**DATA FOR THE TASK:**
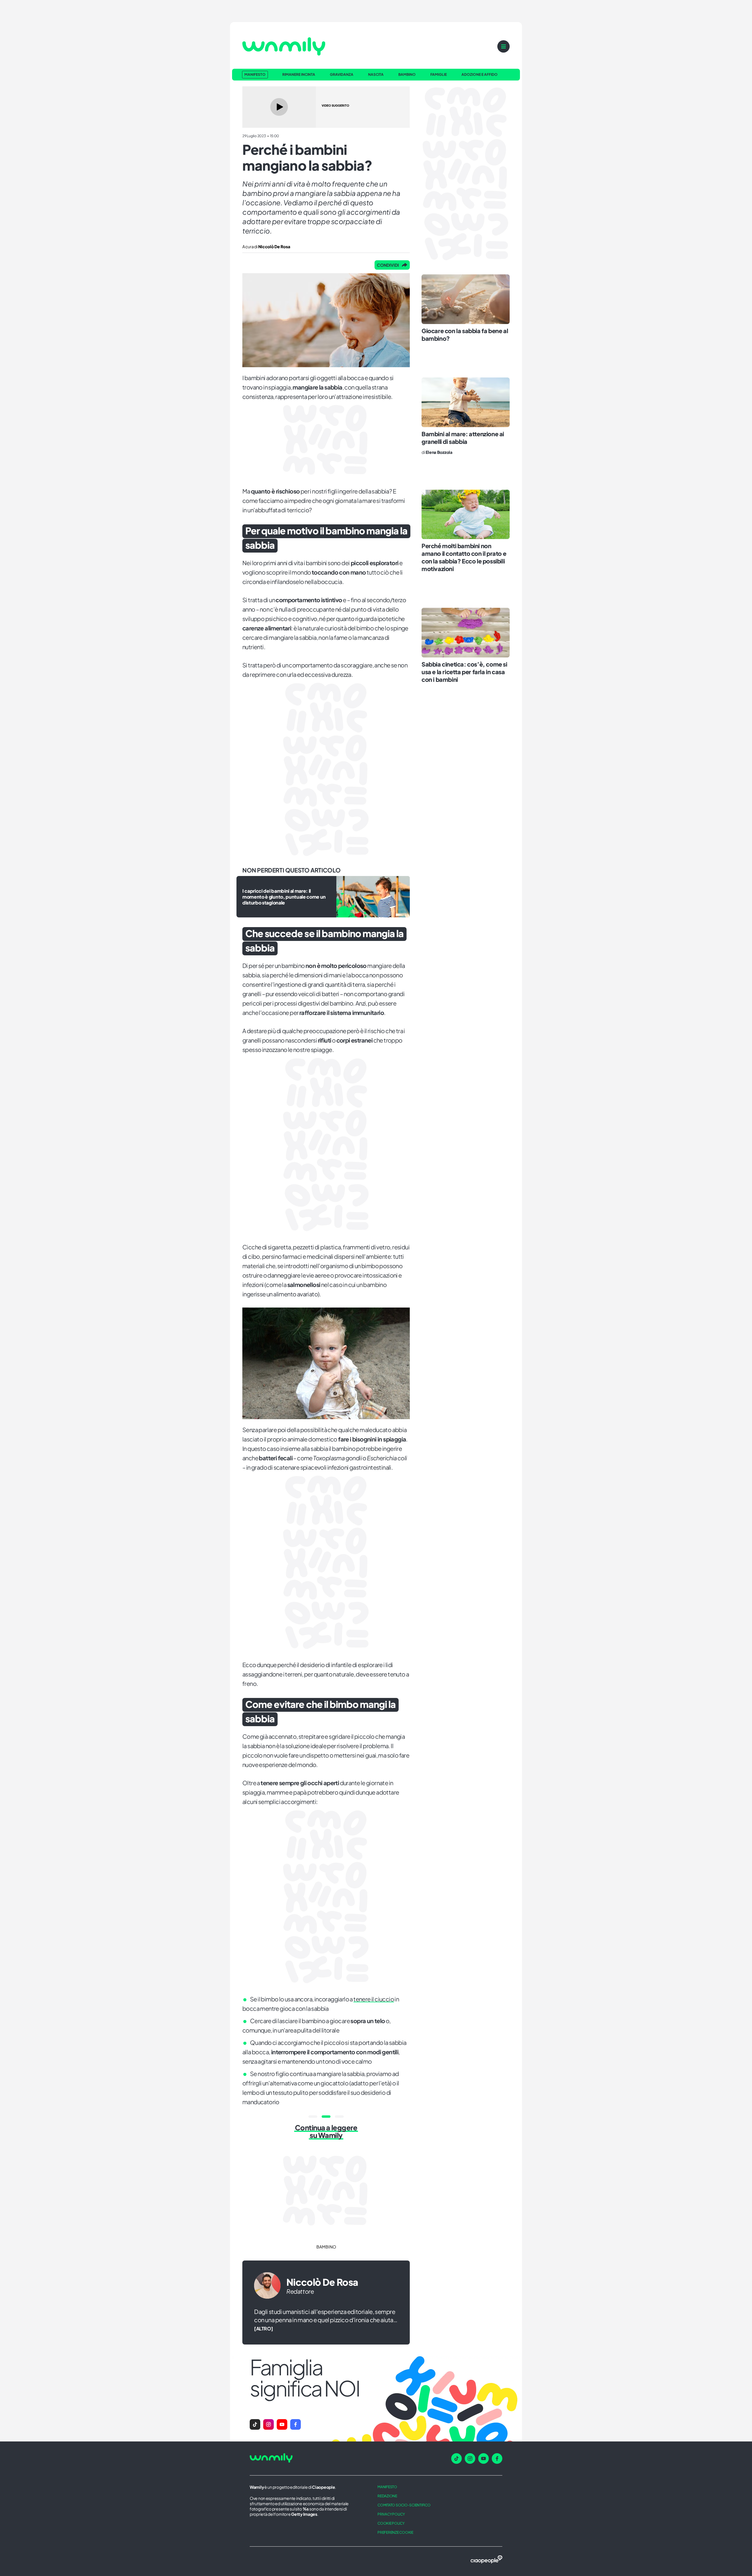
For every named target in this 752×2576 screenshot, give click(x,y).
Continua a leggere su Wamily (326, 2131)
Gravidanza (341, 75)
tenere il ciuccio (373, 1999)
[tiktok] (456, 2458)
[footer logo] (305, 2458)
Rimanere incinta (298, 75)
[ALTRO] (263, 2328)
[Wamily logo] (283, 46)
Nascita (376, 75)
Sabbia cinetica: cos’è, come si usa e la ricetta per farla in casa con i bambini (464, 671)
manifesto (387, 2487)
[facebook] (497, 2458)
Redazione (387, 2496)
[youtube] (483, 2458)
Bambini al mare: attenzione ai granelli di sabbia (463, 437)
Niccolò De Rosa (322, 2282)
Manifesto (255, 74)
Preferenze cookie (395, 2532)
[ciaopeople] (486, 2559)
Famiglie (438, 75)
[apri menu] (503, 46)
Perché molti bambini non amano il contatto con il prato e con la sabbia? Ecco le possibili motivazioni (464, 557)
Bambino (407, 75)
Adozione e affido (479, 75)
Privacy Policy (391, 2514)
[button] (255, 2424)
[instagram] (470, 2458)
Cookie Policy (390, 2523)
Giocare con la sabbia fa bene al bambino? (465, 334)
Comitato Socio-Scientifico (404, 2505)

**EXERCISE GOAL:** Only the words belong in your copy: restate the data above exactly and leave the images out.

**ANSWER FOR THE TASK:**
For every named target in this 752×2576 screenshot, give click(x,y).
Continua a leggere su Wamily (326, 2131)
Gravidanza (341, 75)
tenere il ciuccio (373, 1999)
[tiktok] (456, 2458)
[footer logo] (305, 2458)
Rimanere incinta (298, 75)
[ALTRO] (263, 2328)
[Wamily logo] (283, 46)
Nascita (376, 75)
Sabbia cinetica: cos’è, come si usa e la ricetta per farla in casa con i bambini (464, 671)
manifesto (387, 2487)
[facebook] (497, 2458)
Redazione (387, 2496)
[youtube] (483, 2458)
Bambini al mare: attenzione ai granelli di sabbia (463, 437)
Niccolò De Rosa (322, 2282)
Manifesto (255, 74)
Preferenze cookie (395, 2532)
[ciaopeople] (486, 2559)
Famiglie (438, 75)
[apri menu] (503, 46)
Perché molti bambini non amano il contatto con il prato e con la sabbia? Ecco le possibili motivazioni (464, 557)
Bambino (407, 75)
Adozione e affido (479, 75)
Privacy Policy (391, 2514)
[button] (255, 2424)
[instagram] (470, 2458)
Cookie Policy (390, 2523)
Giocare con la sabbia fa bene al bambino? (465, 334)
Comitato Socio-Scientifico (404, 2505)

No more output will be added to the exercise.